Nesse cenário de transição, a atuação jurídica ganha uma nova camada de responsabilidade. O Judiciário brasileiro tem avançado ao reconhecer que o cuidado e a intenção de constituir família legitimam vínculos tanto quanto a genética. No entanto, esses avanços trazem desafios que exigem dos profissionais uma escuta ativa e a capacidade de interpretar histórias antes de aplicar normas.
“Hoje, o maior desafio é compreender que cada núcleo familiar tem sua própria dinâmica. O afeto passou a ter um papel central, e isso muda a forma como os casos são conduzidos, exigindo mais sensibilidade para evitar decisões que se distanciem da realidade das pessoas”, explica a advogada Maria Eduarda Albuquerque.
A Conciliação como Ferramenta Estratégica
Diante de conflitos que carregam alta carga emocional, a conciliação surge como o caminho mais eficaz para evitar disputas judiciais longas e irreversíveis. Maria Eduarda Albuquerque, que atua como advogada e conciliadora do Tribunal Regional Federal da 5ª Região (TRF5), reforça que o diálogo permite soluções equilibradas, preservando relações que continuarão existindo mesmo após uma ruptura.
Para a especialista, a postura do profissional impacta diretamente o desfecho do processo. “Nem todo conflito precisa virar um processo litigioso. Muitas vezes, o que as pessoas precisam é de alguém que organize o momento de dor e o traduza em caminhos possíveis”, pontua Maria Eduarda. Segundo ela, acordos construídos de forma consensual tendem a ser mais duradouros, pois as partes se sentem comprometidas com o que foi definido em conjunto.
Novas Configurações e a Filiação Socioafetiva
O reconhecimento da filiação socioafetiva é apontado como um dos marcos do Direito contemporâneo, legitimando relações baseadas na presença e no cuidado diário. Esse movimento acompanha a mudança cultural na parentalidade, onde a guarda compartilhada deixa de ser exceção para refletir uma participação mais equilibrada entre os responsáveis.

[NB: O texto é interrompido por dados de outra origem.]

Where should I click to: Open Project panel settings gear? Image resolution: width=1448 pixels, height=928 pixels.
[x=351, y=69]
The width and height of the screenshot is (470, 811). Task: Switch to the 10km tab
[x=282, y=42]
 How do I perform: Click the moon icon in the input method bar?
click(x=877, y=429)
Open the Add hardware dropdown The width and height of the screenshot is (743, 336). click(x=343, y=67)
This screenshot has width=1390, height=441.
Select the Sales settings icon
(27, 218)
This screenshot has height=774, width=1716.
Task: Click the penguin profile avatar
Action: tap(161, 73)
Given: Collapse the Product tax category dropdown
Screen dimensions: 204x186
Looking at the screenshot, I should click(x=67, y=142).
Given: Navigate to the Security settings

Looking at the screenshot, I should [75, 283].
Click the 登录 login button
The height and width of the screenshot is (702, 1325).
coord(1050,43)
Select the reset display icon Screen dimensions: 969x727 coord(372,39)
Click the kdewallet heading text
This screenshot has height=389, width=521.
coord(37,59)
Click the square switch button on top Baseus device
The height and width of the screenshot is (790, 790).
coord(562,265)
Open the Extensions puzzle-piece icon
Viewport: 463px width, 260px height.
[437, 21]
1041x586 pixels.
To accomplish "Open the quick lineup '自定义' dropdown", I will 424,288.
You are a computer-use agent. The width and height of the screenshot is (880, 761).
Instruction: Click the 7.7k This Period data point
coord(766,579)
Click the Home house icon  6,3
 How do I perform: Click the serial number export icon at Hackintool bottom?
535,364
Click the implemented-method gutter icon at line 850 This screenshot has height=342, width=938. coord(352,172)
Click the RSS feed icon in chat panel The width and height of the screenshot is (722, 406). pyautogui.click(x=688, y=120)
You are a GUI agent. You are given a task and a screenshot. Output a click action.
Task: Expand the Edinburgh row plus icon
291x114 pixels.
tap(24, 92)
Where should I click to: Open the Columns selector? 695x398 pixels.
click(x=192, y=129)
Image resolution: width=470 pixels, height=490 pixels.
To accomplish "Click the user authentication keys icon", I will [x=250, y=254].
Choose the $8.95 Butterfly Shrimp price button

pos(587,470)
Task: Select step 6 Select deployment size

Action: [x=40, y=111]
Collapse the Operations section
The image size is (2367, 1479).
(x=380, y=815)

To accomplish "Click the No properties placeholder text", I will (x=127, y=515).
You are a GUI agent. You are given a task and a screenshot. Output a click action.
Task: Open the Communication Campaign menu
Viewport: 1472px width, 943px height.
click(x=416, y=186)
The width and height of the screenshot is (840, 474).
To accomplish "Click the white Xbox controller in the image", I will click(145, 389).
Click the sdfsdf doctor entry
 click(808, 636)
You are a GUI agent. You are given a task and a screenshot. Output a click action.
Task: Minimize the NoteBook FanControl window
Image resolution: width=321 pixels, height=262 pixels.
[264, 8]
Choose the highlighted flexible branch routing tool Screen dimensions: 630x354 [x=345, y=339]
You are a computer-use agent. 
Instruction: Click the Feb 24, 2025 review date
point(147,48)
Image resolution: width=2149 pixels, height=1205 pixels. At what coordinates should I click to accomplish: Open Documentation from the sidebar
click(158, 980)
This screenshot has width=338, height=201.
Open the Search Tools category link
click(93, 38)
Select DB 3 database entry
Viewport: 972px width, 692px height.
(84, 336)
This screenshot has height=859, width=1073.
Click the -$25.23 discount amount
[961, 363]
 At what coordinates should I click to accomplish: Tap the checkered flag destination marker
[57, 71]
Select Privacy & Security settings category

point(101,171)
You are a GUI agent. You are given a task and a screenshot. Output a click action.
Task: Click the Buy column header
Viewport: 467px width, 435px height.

Ao priorizar o bem-estar emocional e o pertencimento, o Direito cumpre sua verdadeira função social. “A lei precisa acompanhar a vida real, que é complexa e diversa. O reconhecimento dessas novas configurações não é apenas uma evolução jurídica, mas um reflexo de uma sociedade que valoriza o afeto como pilar fundamental”, finaliza a advogada.